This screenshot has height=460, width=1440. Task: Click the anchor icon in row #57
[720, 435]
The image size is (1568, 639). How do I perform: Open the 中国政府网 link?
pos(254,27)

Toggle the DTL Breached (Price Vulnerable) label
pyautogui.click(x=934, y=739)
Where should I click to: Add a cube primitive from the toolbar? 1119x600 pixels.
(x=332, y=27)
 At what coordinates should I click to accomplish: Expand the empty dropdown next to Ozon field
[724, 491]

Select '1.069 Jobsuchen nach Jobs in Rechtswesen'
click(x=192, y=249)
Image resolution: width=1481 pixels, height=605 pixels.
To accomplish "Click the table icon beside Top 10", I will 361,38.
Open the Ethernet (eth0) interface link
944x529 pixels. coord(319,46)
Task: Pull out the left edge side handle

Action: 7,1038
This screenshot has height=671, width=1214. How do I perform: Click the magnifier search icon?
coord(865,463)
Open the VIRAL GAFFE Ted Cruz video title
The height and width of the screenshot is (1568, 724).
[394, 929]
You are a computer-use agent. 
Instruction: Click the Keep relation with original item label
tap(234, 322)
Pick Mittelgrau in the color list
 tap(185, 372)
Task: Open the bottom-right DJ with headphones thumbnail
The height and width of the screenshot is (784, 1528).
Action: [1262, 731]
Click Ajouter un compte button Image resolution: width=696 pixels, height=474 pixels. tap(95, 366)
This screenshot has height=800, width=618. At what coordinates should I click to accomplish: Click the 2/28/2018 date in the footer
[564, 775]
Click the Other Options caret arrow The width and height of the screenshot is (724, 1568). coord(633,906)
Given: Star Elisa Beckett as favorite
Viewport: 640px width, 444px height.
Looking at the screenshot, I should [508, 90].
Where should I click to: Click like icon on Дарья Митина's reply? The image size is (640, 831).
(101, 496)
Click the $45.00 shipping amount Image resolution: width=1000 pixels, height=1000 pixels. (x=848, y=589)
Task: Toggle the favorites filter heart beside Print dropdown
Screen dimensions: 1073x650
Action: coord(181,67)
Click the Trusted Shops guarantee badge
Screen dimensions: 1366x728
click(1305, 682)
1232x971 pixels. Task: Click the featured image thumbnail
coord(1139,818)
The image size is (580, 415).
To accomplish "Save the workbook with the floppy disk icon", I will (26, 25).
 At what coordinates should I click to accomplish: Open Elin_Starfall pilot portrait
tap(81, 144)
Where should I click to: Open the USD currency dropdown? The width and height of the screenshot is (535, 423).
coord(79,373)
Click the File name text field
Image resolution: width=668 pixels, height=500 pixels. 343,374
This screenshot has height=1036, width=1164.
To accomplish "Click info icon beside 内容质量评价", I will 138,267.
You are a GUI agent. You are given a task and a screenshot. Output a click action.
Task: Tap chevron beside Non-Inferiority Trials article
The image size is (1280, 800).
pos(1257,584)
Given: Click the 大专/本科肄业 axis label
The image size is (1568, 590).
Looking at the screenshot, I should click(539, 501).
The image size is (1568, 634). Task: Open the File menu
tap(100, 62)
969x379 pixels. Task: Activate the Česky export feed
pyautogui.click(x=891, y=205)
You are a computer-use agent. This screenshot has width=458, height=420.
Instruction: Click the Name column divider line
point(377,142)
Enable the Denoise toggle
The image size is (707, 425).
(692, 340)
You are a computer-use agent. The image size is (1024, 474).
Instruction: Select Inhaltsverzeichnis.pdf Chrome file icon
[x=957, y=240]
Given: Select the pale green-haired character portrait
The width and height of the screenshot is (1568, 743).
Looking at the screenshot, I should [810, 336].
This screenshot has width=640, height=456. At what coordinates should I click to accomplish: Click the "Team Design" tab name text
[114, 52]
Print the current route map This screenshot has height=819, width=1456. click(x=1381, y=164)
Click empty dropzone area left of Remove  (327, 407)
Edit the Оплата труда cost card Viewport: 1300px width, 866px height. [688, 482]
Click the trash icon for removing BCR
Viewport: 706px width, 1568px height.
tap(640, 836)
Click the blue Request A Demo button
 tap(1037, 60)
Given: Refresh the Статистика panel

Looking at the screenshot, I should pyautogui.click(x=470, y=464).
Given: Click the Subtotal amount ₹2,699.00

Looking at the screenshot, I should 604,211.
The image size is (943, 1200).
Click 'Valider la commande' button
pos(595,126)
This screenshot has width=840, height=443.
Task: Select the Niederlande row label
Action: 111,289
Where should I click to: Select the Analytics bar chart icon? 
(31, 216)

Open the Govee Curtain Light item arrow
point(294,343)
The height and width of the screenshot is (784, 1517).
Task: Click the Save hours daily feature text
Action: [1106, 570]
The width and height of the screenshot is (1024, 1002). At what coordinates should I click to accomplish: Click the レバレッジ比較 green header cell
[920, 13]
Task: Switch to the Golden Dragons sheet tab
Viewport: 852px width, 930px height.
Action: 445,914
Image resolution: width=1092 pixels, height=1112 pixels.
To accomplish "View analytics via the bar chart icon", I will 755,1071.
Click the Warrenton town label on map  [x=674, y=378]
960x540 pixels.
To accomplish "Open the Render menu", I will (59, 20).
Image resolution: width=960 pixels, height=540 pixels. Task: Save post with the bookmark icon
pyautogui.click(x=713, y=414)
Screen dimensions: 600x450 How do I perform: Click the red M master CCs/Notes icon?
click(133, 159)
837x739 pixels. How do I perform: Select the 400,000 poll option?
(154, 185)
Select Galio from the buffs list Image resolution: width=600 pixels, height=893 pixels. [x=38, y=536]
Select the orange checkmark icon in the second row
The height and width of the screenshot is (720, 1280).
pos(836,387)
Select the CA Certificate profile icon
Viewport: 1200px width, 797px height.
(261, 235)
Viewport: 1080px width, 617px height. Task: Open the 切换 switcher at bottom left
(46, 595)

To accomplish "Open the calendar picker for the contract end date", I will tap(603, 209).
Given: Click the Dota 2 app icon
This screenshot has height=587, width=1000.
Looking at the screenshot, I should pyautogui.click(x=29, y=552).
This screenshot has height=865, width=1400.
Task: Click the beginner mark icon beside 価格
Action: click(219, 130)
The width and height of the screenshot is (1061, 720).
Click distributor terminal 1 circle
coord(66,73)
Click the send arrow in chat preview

□ □ □ □

■ **What you will do**: Write the entries out again exactly.

■ **Solution to this exercise**:
This screenshot has height=460, width=1440. Task: Click the anchor icon in row #57
[720, 435]
The image size is (1568, 639). How do I perform: Open the 中国政府网 link?
pos(254,27)

Toggle the DTL Breached (Price Vulnerable) label
pyautogui.click(x=934, y=739)
Where should I click to: Add a cube primitive from the toolbar? 1119x600 pixels.
(x=332, y=27)
 At what coordinates should I click to accomplish: Expand the empty dropdown next to Ozon field
[724, 491]

Select '1.069 Jobsuchen nach Jobs in Rechtswesen'
click(x=192, y=249)
Image resolution: width=1481 pixels, height=605 pixels.
To accomplish "Click the table icon beside Top 10", I will 361,38.
Open the Ethernet (eth0) interface link
944x529 pixels. coord(319,46)
Task: Pull out the left edge side handle

Action: 7,1038
This screenshot has height=671, width=1214. How do I perform: Click the magnifier search icon?
coord(865,463)
Open the VIRAL GAFFE Ted Cruz video title
The height and width of the screenshot is (1568, 724).
[394, 929]
You are a computer-use agent. 
Instruction: Click the Keep relation with original item label
tap(234, 322)
Pick Mittelgrau in the color list
 tap(185, 372)
Task: Open the bottom-right DJ with headphones thumbnail
The height and width of the screenshot is (784, 1528).
Action: [1262, 731]
Click Ajouter un compte button Image resolution: width=696 pixels, height=474 pixels. tap(95, 366)
This screenshot has height=800, width=618. At what coordinates should I click to accomplish: Click the 2/28/2018 date in the footer
[564, 775]
Click the Other Options caret arrow The width and height of the screenshot is (724, 1568). coord(633,906)
Given: Star Elisa Beckett as favorite
Viewport: 640px width, 444px height.
Looking at the screenshot, I should [508, 90].
Where should I click to: Click like icon on Дарья Митина's reply? The image size is (640, 831).
(101, 496)
Click the $45.00 shipping amount Image resolution: width=1000 pixels, height=1000 pixels. (x=848, y=589)
Task: Toggle the favorites filter heart beside Print dropdown
Screen dimensions: 1073x650
Action: coord(181,67)
Click the Trusted Shops guarantee badge
Screen dimensions: 1366x728
click(1305, 682)
1232x971 pixels. Task: Click the featured image thumbnail
coord(1139,818)
The image size is (580, 415).
To accomplish "Save the workbook with the floppy disk icon", I will (26, 25).
 At what coordinates should I click to accomplish: Open Elin_Starfall pilot portrait
tap(81, 144)
Where should I click to: Open the USD currency dropdown? The width and height of the screenshot is (535, 423).
coord(79,373)
Click the File name text field
Image resolution: width=668 pixels, height=500 pixels. 343,374
This screenshot has height=1036, width=1164.
To accomplish "Click info icon beside 内容质量评价", I will 138,267.
You are a GUI agent. You are given a task and a screenshot. Output a click action.
Task: Tap chevron beside Non-Inferiority Trials article
The image size is (1280, 800).
pos(1257,584)
Given: Click the 大专/本科肄业 axis label
The image size is (1568, 590).
Looking at the screenshot, I should click(539, 501).
The image size is (1568, 634). Task: Open the File menu
tap(100, 62)
969x379 pixels. Task: Activate the Česky export feed
pyautogui.click(x=891, y=205)
You are a computer-use agent. This screenshot has width=458, height=420.
Instruction: Click the Name column divider line
point(377,142)
Enable the Denoise toggle
The image size is (707, 425).
(692, 340)
You are a computer-use agent. The image size is (1024, 474).
Instruction: Select Inhaltsverzeichnis.pdf Chrome file icon
[x=957, y=240]
Given: Select the pale green-haired character portrait
The width and height of the screenshot is (1568, 743).
Looking at the screenshot, I should [810, 336].
This screenshot has width=640, height=456. At what coordinates should I click to accomplish: Click the "Team Design" tab name text
[114, 52]
Print the current route map This screenshot has height=819, width=1456. click(x=1381, y=164)
Click empty dropzone area left of Remove  (327, 407)
Edit the Оплата труда cost card Viewport: 1300px width, 866px height. [688, 482]
Click the trash icon for removing BCR
Viewport: 706px width, 1568px height.
tap(640, 836)
Click the blue Request A Demo button
 tap(1037, 60)
Given: Refresh the Статистика panel

Looking at the screenshot, I should pyautogui.click(x=470, y=464).
Given: Click the Subtotal amount ₹2,699.00

Looking at the screenshot, I should 604,211.
The image size is (943, 1200).
Click 'Valider la commande' button
pos(595,126)
This screenshot has width=840, height=443.
Task: Select the Niederlande row label
Action: 111,289
Where should I click to: Select the Analytics bar chart icon? 
(31, 216)

Open the Govee Curtain Light item arrow
point(294,343)
The height and width of the screenshot is (784, 1517).
Task: Click the Save hours daily feature text
Action: [1106, 570]
The width and height of the screenshot is (1024, 1002). At what coordinates should I click to accomplish: Click the レバレッジ比較 green header cell
[920, 13]
Task: Switch to the Golden Dragons sheet tab
Viewport: 852px width, 930px height.
Action: 445,914
Image resolution: width=1092 pixels, height=1112 pixels.
To accomplish "View analytics via the bar chart icon", I will 755,1071.
Click the Warrenton town label on map  [x=674, y=378]
960x540 pixels.
To accomplish "Open the Render menu", I will (59, 20).
Image resolution: width=960 pixels, height=540 pixels. Task: Save post with the bookmark icon
pyautogui.click(x=713, y=414)
Screen dimensions: 600x450 How do I perform: Click the red M master CCs/Notes icon?
click(133, 159)
837x739 pixels. How do I perform: Select the 400,000 poll option?
(154, 185)
Select Galio from the buffs list Image resolution: width=600 pixels, height=893 pixels. [x=38, y=536]
Select the orange checkmark icon in the second row
The height and width of the screenshot is (720, 1280).
pos(836,387)
Select the CA Certificate profile icon
Viewport: 1200px width, 797px height.
(261, 235)
Viewport: 1080px width, 617px height. Task: Open the 切换 switcher at bottom left
(46, 595)

To accomplish "Open the calendar picker for the contract end date", I will tap(603, 209).
Given: Click the Dota 2 app icon
This screenshot has height=587, width=1000.
Looking at the screenshot, I should pyautogui.click(x=29, y=552).
This screenshot has height=865, width=1400.
Task: Click the beginner mark icon beside 価格
Action: click(219, 130)
The width and height of the screenshot is (1061, 720).
Click distributor terminal 1 circle
coord(66,73)
Click the send arrow in chat preview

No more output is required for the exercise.